What these quite different approaches share is reducing police budgets and reallocating those funds to neglected areas like mental health and youth outreach projects.

ONE of the key conflicts, visible here in Scotland is the extent to which the police become involved in mental health. Notwithstanding the work of the community police officers, there are those, many at the most senior levels, who believe that police should not have a frontline response role in mental health calls. Others argue that the diminution of investment in social work raises problems in areas such as domestic disputes, low-level drug abuse and alcoholism.

According to some estimates, American law enforcement spends 21% of its time responding to people with mental illnesses and police are frequently dispatched to deal with people experiencing homelessness. Comparable figures for Scotland are harder to find but anecdotal evidence suggests it is a substantial problem here too.

Scotland’s Justice Secretary Humza Yousaf recently said: “When it comes to mental health, it’s better for the individual concerned to have someone who can deal with their health issues, as opposed to a police officer.
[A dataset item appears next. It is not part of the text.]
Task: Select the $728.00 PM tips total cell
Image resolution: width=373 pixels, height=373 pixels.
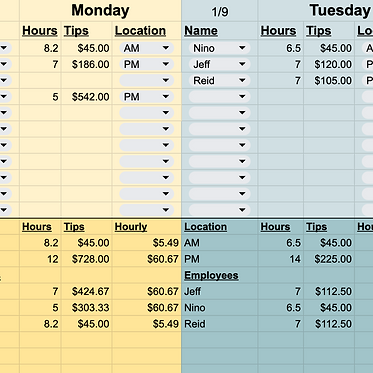Action: pyautogui.click(x=87, y=259)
It’s better if we can intervene as early as we can from a health perspective to deal with mental health issues so a person doesn’t come into the criminal justice system.” We must tackle this, Yousaf concluded “because it’s not acceptable that it’s taking up so much police time and effort”.
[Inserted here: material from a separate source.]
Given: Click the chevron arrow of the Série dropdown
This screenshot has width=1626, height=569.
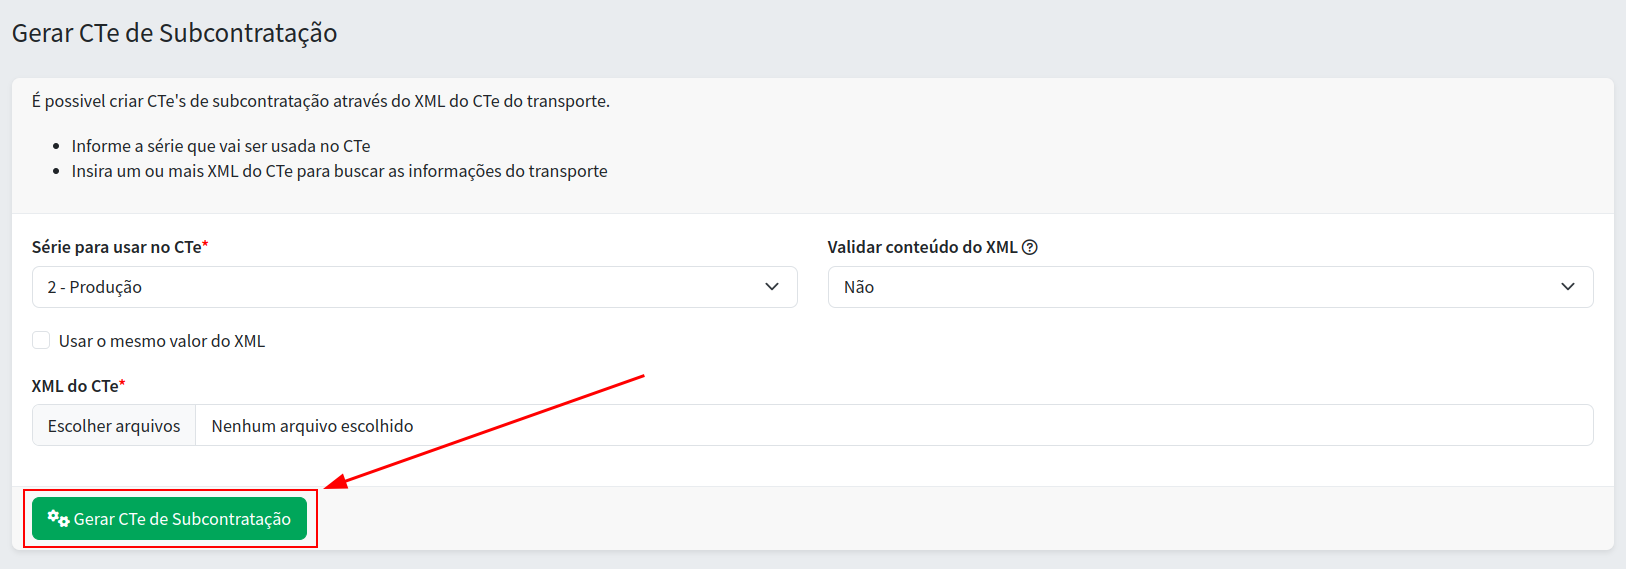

In America there is a dynamic that we are thankfully not as readily exposed to here and that is gun law. The American Civil Liberties Union of New Mexico claims that “defunding the police means reprioritising and reallocating resources to unarmed professionals”.

This very idea has ignited deep passions within the American gun lobby and Second Amendment fundamentalists who cannot accept any compromise on the right to bear arms.

It would be naïve to believe that the issues raised by the “defund the police” movement are free from ideology – law and order is one of the core values of traditional conservatism on both sides of the Atlantic. Appearing on FOX News, the homeland of the Republican Party right, Senator Rick Scott of Florida claimed that “the left has gone off the deep end”.

Scott explained his position on police reform and his plan to fund the police. “I won’t let the radical left use the crimes of a few bad actors to demonise good, hard-working police officers in Florida. Don’t defund the police. Fund the police.” He speaks like a character from Florida’s top cop show, Miami Vice.

This is a deeply complex debate likely to be harmed by rhetoric which is why the emotive slogan “defund the police” has already triggered a backlash, and not only from the Republican Party right. Many commentators argue that it implies stripping the police of resources and power when in fact its means taking an incredibly challenging look at our society and how to prepare it for the future.

I have set my stopwatch for the session of the Scottish Parliament when this complex debate comes to our democracy. Much as many MSPs across the political parties will relish engaging with the question of how we make Scotland lawful and compassionate, there will be those like Jackson Carlaw who will dress up like Dickson of Dock Green and simplify to the point of ridicule a deeply complex problem.

Meanwhile back at the coalface of storytelling, lockdown scripts are flooding into Netflix, many hoping to shape a cop show for the Black Lives Matter era. We do not know what the standout show will be called or even in which city it will be set, but I will be first in the queue to binge-watch, to see how far the “defund the police” movement has reached into the consciousness of the popular cop show.

I used to rejoice every week when Sergeant Esterhaus would gather the cops together on Hill Street Blues to brief them about crime in the area. His words of paternal advice became a catchphrase for the series and still resonate powerfully today: “Let’s be careful out there.”